僕はフェンに念話を送る。ギルドマスターとミハイル様にもだ。

内容は帝国の相手が僕に変わった事と、ちゃんと戦の時間と場所も決まっているので、逃げる必要は無くなったとの内容だ。


うまく伝わらなかったので、後で説明しに行くと伝えた。


その後は当初の目的通り、皆で雑談をしつつお互いに聞きたい事を確認して、思想の違いによるイザコザが起きにくくした。


それから、エルフと魔族に用がある時の連絡方法も決める。

妖精と精霊に関してはこちらから見えないだけで、相手には聞こえているらしいので、特に決める必要はなかった。適当に呼んで用件を言えばいいそうだ。

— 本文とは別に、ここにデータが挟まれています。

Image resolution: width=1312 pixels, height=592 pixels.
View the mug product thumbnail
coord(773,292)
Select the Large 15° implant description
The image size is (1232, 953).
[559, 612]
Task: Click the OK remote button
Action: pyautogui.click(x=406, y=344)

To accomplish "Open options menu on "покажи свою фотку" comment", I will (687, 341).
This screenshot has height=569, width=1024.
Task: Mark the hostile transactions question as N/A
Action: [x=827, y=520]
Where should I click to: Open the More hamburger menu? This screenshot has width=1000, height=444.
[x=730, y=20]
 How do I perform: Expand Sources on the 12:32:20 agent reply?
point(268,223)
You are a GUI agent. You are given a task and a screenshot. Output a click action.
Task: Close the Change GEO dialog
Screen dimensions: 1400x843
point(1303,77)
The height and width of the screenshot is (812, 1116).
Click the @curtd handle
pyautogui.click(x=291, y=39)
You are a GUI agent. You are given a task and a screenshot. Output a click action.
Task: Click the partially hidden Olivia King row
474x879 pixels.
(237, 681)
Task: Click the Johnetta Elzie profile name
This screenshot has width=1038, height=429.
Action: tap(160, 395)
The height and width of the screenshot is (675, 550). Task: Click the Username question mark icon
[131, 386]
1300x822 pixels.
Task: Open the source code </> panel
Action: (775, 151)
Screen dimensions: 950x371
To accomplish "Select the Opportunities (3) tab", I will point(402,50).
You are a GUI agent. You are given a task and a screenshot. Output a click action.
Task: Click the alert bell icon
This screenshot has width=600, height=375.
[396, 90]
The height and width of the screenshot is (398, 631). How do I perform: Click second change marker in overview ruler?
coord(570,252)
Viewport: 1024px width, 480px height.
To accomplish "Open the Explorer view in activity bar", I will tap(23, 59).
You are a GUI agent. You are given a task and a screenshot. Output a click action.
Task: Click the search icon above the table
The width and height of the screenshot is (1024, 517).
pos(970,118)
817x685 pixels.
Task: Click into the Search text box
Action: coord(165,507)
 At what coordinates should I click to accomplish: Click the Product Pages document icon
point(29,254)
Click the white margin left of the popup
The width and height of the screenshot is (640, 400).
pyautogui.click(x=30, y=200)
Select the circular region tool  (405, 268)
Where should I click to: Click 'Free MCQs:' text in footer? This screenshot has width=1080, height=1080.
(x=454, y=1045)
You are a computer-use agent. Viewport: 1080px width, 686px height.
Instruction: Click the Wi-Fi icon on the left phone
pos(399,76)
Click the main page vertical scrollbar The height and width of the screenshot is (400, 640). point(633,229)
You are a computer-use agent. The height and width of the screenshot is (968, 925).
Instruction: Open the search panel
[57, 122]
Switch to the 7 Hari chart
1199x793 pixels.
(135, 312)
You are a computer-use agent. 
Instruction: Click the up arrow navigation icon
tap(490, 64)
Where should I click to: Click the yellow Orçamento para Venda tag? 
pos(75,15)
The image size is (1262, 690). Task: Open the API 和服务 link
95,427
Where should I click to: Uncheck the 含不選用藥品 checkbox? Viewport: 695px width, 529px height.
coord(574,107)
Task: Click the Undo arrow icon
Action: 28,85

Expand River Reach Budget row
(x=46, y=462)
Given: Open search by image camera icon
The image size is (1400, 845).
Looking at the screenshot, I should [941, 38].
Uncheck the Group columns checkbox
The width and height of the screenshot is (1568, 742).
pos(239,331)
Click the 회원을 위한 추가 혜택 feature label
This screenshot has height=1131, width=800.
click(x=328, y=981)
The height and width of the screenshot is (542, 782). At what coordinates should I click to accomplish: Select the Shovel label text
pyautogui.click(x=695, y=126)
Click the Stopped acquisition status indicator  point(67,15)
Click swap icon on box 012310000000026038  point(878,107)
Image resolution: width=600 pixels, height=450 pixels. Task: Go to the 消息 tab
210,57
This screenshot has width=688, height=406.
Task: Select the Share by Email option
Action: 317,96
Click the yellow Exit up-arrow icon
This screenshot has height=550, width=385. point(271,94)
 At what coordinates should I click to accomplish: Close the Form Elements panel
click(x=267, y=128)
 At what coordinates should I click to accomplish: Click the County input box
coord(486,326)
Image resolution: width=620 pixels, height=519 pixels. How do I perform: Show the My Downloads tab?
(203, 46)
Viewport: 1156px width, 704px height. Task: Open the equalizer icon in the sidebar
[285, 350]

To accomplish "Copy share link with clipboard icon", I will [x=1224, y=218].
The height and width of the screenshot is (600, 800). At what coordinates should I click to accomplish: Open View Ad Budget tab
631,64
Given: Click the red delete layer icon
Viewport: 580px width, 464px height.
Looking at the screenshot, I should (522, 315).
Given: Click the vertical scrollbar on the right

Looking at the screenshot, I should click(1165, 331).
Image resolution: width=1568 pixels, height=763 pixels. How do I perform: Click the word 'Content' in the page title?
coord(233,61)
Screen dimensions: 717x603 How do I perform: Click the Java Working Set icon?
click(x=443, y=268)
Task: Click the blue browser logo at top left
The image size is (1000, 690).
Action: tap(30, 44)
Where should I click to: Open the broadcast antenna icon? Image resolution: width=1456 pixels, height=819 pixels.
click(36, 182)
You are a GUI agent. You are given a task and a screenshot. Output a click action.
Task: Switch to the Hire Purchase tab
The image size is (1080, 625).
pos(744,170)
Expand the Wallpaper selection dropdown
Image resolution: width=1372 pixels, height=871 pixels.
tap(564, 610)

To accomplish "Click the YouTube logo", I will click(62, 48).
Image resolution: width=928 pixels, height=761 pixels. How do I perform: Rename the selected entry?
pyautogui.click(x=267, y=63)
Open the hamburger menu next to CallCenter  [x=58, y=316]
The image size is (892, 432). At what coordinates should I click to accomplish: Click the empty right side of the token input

それは普段から独り言を聞かれていたということになるけど、深く考えないようにした。


そして、内容の濃い時間が終わり、解散となる。


「今日は足を運んでもらってありがとうございました。トップが変わった時など、定期的にまた開ければと思ってます」


「それなら1ヶ月後になっちゃうね。やらせといてなんだけど大丈夫かな?負けるとは思ってないけど、普通にやったら君がやる意味がなくなるよね?」


「考えはありますので大丈夫です。悪いけど、フィルとクルト、それからミコト様にも手伝って欲しい事があるからよろしくね」


「任せてください」

フィルは内容も聞かずに了承する。信用してくれてるのは嬉しいけど、トップがそれではダメだよ……。


「妾も?」


「はい、ミコト様はエド村をお願いします」


僕は3人にやってもらいたい事を説明する。


「任せるのじゃ。それくらい妾が一言言えばみんな妾に従うのじゃ」


「魔王様は発端なんですから有無を言わさず動いてもらいますからね」

僕は魔王に言う


「わかってるよ。それで何をすればいいのかな?」


僕は魔王に説明する


「まあそうだよね。面倒だなぁ。……そんな顔で見なくてもやるから。怒んないでよ」


「怒ってませんよ」


これで準備は終わったも同然だ。


「それじゃあお願いします。僕は王国側の準備をします。魔王様、早速ですがお願いします」


「どこに飛ばせばいいのかな?言っておくけど何度も連続では使えないからね。1度使ったら数時間は空けないといけない」


「そうなんですか?そうなると少し時間が掛かりますね。とりあえず今は王城に飛ばしてください」


「だから無理は言わないでよね。はい、転送!」


僕は魔王のスキルで王城にやってくる。そしてすぐに転移で会場に戻ってくる。


「ありがとうございました。これでいつでも王城まで行けます。それじゃあ僕は行きますけど、皆さんはここを好きに使って休んで下さい」


僕はそう言い残して、会場を出てミアの所に行く。


「お疲れ様。無事に終わった?」

何も知らないミアに説明しようとしたけど、先に坂原さんに割り込まれた。


「影宮君、助けてくれたことにはお礼を言うわ。本当にありがとう。でももっとちゃんと説明することも出来たわよね?あの狭くて暗い道を何も知らずに通るのがどれだけ怖かったかわかる?それからよくわからないテントに入れって委員長がいるなら先に教えてよ」

坂原さんは結構怒っている。

あれから時間が経って落ち着いたことで怒りが沸々と湧いてきたのだろう。


「ご、ごめん」


「坂原はまだいいだろう。俺なんて燃やされた挙句、剣で刺されたぞ。やる必要があったのか?篠塚から情報を得ているって委員長から聞いたぞ」

長谷部君が言った。これは本当に悪いとは思っている。でもなかなか降伏しない長谷部君も悪いと思う。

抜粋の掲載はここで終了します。